* [COMPLETE THE FOLLOWING]:
1. Answer these questions about the Friday Ramble post, using only what it states:
(a) Besides a camera, what does she carry on her walk, and where does she keep it?
(b) At what time of day does she walk along the lake?
(c) Which birds drift on the current like little boats?
2. Decide whether each statement agrees with the Friday Ramble post. Answer yes or no for each, quoting the words of the post that decide it.
(a) She knows exactly what she is searching for.
(b) Herons are found in the shallows nearby.
(c) The post is dated Friday, June 10, 2016.

* [SOURCE EXCERPT]:

[START]

Friday, June 03, 2016

Friday Ramble - Reflect

Feeling vaguely restless, she goes for a walk along the lake at twilight with camera in hand and a field notebook in her pocket. She is searching for something, and she knows not what that something is, or rather, what it will turn out to be.  She reckons she will recognize it when she sees it.

She stops on a favorite swath of beach, the setting sun painting a trail across the water, and the ripples at her feet offering up a dazzling reflection in return. There are wide vistas, islands and magical archipelagos floating in the limitless sky as Helios drops out of sight for another day - a sense of fine cloud drifting adventures up there too. Bulrushes and fronds of pickerel weed fringe the margins of the lake, every stem swaying and sighing and casting  a fey reflection. Loons drift on the current like little boats, and herons haunt the shallows nearby. The scene is one of joyous untrammeled reciprocity - no reservations, no limitations and no holding back, just exquisite buttery light and deep shadow, the inky shapes of trees, the cadence of the waves as they greet the shore.

[END]

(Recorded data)
[START]

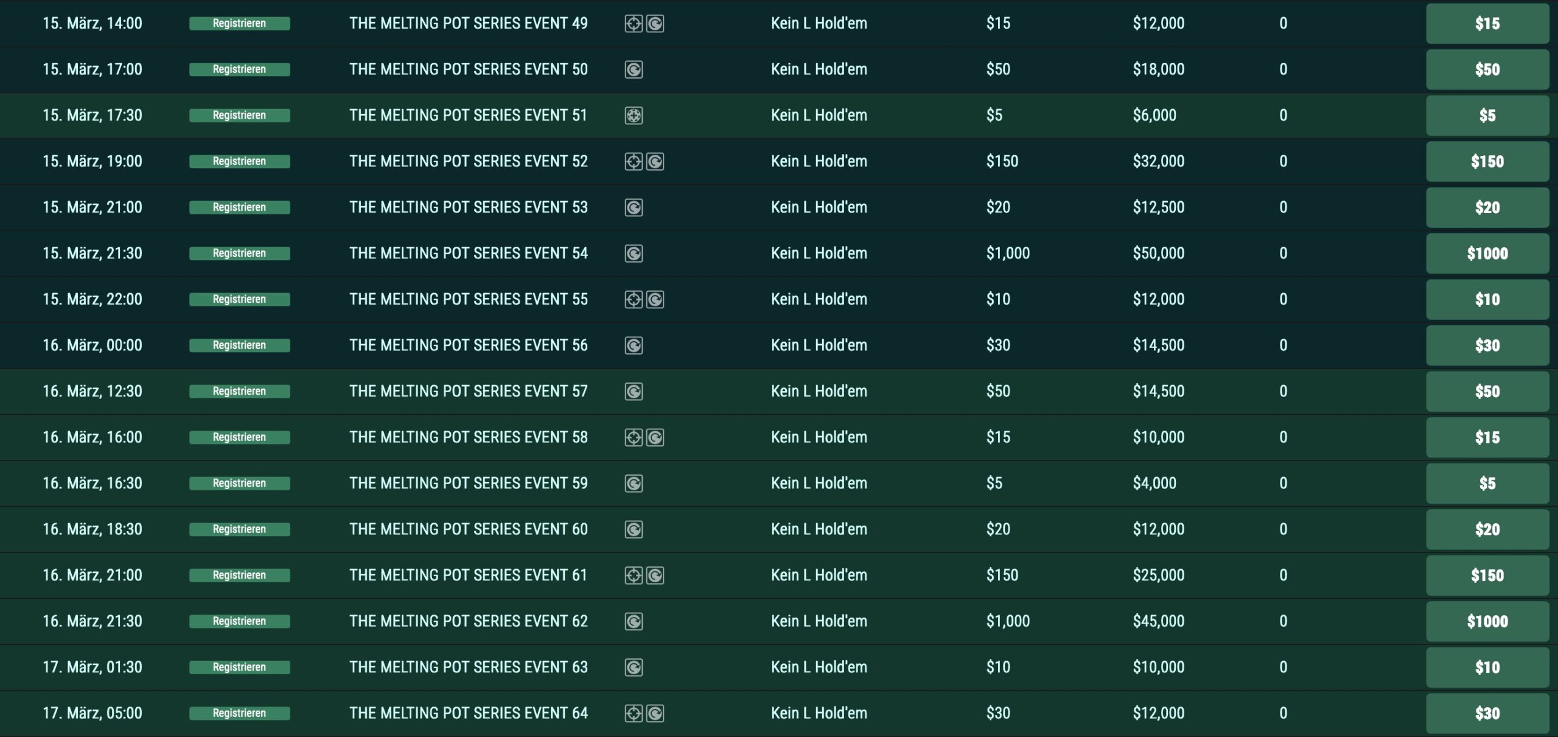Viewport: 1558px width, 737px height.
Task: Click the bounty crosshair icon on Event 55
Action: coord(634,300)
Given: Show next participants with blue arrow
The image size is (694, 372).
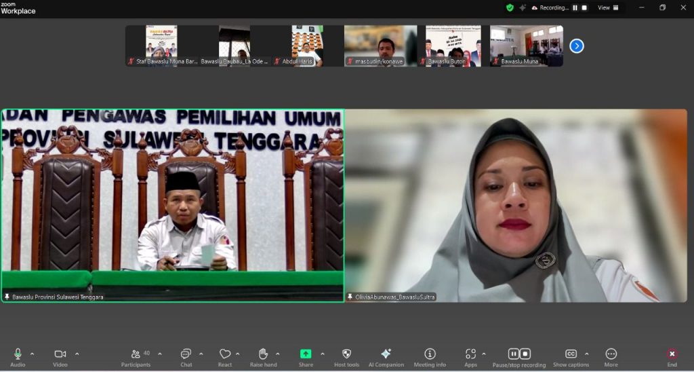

[END]

* [RESPONSES]:
1.
(a) A field notebook, kept in her pocket.
(b) At twilight.
(c) Loons.

2.
(a) No: "she knows not what that something is"
(b) Yes: "herons haunt the shallows nearby"
(c) No: "Friday, June 03, 2016"